Ama şimdi, aniden ve beklediğimden daha hızlı hepsi hızla sararmaya başladı (ve daha da iyisi sulu koyu turuncu) ve şimdi çok hızlı olgunlaştıkları için, kuşlar (bizden biraz daha az seçici olan) önce onları hızlı bir şekilde yeriz.

Algarve'ye ilk geldiklerinde nêsperalardan ne yapacaklarını ve yılın ilk meyvesi gibi görünen pek çok insanla tanıştım. “Portekiz"de Bahçecilik” Facebook sayfasına bakarken (tam olarak her şeyi öğrenmek için gidilecek yerim) Geçmişte pek çok insanın ne olduklarını sorduğunu gördüm.? Ve eğer “yemek için güvenli” olsalardı? ”. Yani, bu makaleyi bir tür kamu hizmeti duyurusu olarak düşünüyorum: EVET, kesinlikle güvenlidirler ve sadece bu değil - sizin için ÇOK iyiler.

Araştırmam sırasında, ve kendi sorumun cevaplarıyla çevrimiçi bahçıvanların beynini seçmek için gönderdim, Sağlık yararlarının sonu olmadığını öğrendim. Vitaminler, mineraller, antioksidanlar, lifler ve diğer besinler bakımından zengindirler, hepsi onları anti-kanser, anti-enflamatuar (ve böylece solunum yolu hastalıklarıyla savaşmaya yardımcı olur), kabızlık için iyidir (bunun için liflere teşekkür edebilirsiniz) ve içerdikleri A vitamini nedeniyle, cildiniz için iyi, hem de (havuç gibi) görme yeteneğiniz için çok iyi.

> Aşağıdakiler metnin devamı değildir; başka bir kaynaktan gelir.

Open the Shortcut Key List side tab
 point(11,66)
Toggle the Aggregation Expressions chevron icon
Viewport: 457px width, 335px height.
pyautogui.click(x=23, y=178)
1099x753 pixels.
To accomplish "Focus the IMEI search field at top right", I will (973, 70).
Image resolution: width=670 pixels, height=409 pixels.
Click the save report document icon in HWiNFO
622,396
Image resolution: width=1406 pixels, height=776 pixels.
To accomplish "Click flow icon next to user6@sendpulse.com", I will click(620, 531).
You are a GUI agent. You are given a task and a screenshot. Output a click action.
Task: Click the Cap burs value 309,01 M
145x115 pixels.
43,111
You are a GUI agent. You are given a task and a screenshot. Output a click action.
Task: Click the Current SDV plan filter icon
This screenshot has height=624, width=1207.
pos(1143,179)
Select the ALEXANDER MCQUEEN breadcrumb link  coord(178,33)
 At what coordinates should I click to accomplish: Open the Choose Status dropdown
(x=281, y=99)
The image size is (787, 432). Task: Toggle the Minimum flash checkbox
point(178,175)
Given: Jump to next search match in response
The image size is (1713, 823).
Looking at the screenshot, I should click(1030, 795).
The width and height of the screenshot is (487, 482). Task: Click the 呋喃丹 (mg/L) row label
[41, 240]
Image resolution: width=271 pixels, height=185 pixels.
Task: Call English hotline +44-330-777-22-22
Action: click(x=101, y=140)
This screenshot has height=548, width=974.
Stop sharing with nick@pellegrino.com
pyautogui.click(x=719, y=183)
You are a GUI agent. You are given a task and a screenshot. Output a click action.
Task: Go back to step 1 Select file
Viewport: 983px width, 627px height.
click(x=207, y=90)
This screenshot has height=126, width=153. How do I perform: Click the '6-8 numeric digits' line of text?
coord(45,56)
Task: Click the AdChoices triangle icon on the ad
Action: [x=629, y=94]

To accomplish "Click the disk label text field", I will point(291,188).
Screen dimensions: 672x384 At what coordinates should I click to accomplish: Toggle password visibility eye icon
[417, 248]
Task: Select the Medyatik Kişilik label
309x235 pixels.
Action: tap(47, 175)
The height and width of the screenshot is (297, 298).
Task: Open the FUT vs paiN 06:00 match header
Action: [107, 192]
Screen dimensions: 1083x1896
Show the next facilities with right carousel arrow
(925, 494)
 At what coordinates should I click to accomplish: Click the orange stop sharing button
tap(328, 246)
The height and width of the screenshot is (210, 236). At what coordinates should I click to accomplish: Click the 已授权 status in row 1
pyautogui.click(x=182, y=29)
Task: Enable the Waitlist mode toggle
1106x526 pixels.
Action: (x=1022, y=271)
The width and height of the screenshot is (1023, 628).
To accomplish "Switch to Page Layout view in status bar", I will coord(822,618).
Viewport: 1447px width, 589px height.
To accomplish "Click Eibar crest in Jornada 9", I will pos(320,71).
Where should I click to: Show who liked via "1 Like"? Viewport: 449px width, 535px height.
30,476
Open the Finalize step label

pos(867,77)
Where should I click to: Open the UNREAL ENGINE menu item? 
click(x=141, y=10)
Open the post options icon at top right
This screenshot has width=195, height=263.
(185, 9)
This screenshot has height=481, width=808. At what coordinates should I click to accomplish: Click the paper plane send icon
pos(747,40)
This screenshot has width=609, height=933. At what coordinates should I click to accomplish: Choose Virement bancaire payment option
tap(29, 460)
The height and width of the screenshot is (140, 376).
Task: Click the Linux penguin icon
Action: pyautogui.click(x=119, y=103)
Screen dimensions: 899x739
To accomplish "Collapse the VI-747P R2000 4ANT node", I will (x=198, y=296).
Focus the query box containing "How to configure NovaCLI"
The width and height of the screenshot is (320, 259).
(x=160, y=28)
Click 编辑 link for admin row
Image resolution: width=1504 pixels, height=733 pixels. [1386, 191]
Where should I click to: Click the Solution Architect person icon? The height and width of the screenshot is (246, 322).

Ne yazık ki, ağaçların çoğu (biraz korsanlar gibi) korkunç 'Kara Nokta' veya bu durumda 'lekelerden' muzdariptir. Meyvenin her yerinde siyah lekeler bırakan bir mantar hastalığıdır. Kötü durumlarda, enfekte bölgeleri kesmek ve hatta onları tedavi etmek için bir şeyin karışımıyla püskürtmek gerekebilir (ama korkarım uzman bir bahçıvandan size tam olarak ne söylemesini istemeniz gerekecek). Ancak, yenmemiş meyve dolu ağaç bırakarak siyah nokta ziyarete gelecek olasılığını artırır ve böylece, henüz yapabileceğimiz en iyi şey başka bir nedeni - onları yemek olduğunu okudum.

İngilizce'de Yenidünya olarak adlandırılırlar ve Latince isimleri Eriobotrya japonica'dır, bu da güney-orta Çin'in tepelerine özgü ve 1.000 yıldan fazla bir süredir Japonya'da yetiştirilen bir Doğu meyvesi olduklarına dair büyük bir ipucu. Portekiz"e gelişleri hakkında çok az şey biliniyor ve belki de Moors"un onları getirdiği düşünülüyor., ya da duyduğum başka bir teori, 16. yüzyılda biraz sonra Portekizli bir kaşif tarafından geri getirilmeleridir.. Ancak geldiklerinde, yabani kuşlar (daha önce de söylediğim gibi), meyvenin (bazen 5'e kadar) taş piplerini yere bırakmasıyla uçarken yayılmalarının tüm sorumluluğunu üstlendiler ve böylece hepimizin bu lezzetli küçük meyvelerin tadını geleceğe çıkarmaya devam edebilmemizi sağladılar. (Öyleyse, kuşlar nêsperalarınızı yerse çok üzülmemeye çalışın, sonuçta, muhtemelen ağacı ilk etapta diken onlardı.)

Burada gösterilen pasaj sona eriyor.